加給年金の支給条件とは?配偶者が厚生年金加入20年以上でももらえるケースを徹底解説

年金

老後の年金制度は複雑で、「加給年金」についても正確に理解していないと損をする可能性があります。特に「配偶者も厚生年金に20年以上加入している場合」に加給年金が支給されるのかどうか、気になる方も多いはずです。本記事では、現行の加給年金制度に基づき、支給条件や注意点を詳しく解説します。

加給年金とは?基本の仕組みをおさらい

加給年金とは、厚生年金の受給者に一定の条件を満たす配偶者や子がいる場合に支給される家族手当的な年金です。これは本人の年金に上乗せされるもので、主に高齢の専業主婦(主夫)を支える目的があります。

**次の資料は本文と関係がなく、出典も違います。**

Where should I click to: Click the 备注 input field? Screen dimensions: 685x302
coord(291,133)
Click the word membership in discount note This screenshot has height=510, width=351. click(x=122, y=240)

たとえば、65歳から老齢厚生年金を受け取る夫が、収入の少ない65歳未満の妻を扶養している場合、その妻の分として年額約39万円(2024年度時点)の加給年金が上乗せされます。

加給年金が支給される主な条件

加給年金の支給には、以下の条件をすべて満たす必要があります。

  • 老齢厚生年金の受給者であること(原則65歳以上)
  • 厚生年金保険の加入期間が20年以上あること
  • 配偶者が65歳未満であること
  • 配偶者の年収が850万円未満(所得ベースで655.5万円未満)

したがって、配偶者が65歳未満であれば、たとえ厚生年金加入期間が長くても加給年金の支給対象となります。

配偶者の厚生年金加入20年以上でどう変わる?

重要なのは、配偶者が将来「振替加算」の対象にならないという点です。加給年金は、配偶者が65歳になった時点で支給停止となりますが、本来であれば「振替加算」として基礎年金に上乗せされるはずの金額が用意されています。

しかし、配偶者が厚生年金に20年以上加入していると、この「振替加算」は受け取れません。これは、「自分自身の年金額が一定以上あるため加算の必要がない」とみなされるためです。

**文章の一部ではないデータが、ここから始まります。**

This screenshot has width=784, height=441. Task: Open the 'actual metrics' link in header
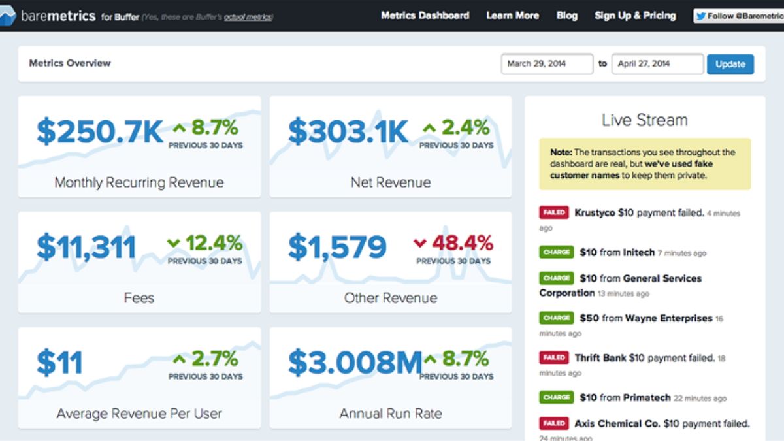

つまり、加給年金は65歳まで支給されるが、その後の振替加算はない、ということになります。

支給の流れと具体的な例

たとえば、夫(60歳)が65歳になった時点で年金受給を開始し、妻(当時53歳)が65歳になるまでの12年間は加給年金が支給されます。

加給年金額は毎年度見直されますが、仮に年間39万円であれば、12年で総額468万円にもなります。これは決して無視できる金額ではありません。

申請手続きと注意点

加給年金は自動では支給されません。年金請求時に「加給年金の申立書」などを添付する必要があります。また、配偶者の収入や年齢の変化により支給停止や変更となる可能性もあるため、定期的な確認が大切です。

提出漏れや記載ミスがあると支給が遅れるケースもあるので、不安な場合は年金事務所や社会保険労務士に相談すると安心です。

まとめ:配偶者が厚生年金加入者でも加給年金は支給される

配偶者が厚生年金に20年以上加入していても、65歳未満であれば加給年金は支給されます。ただし、65歳を過ぎると支給は停止され、「振替加算」も対象外になることを理解しておきましょう。

将来の年金収入を見積もる上でも、この加給年金は見逃せない存在です。ぜひ自身の状況に照らし合わせて早めに準備しておきましょう。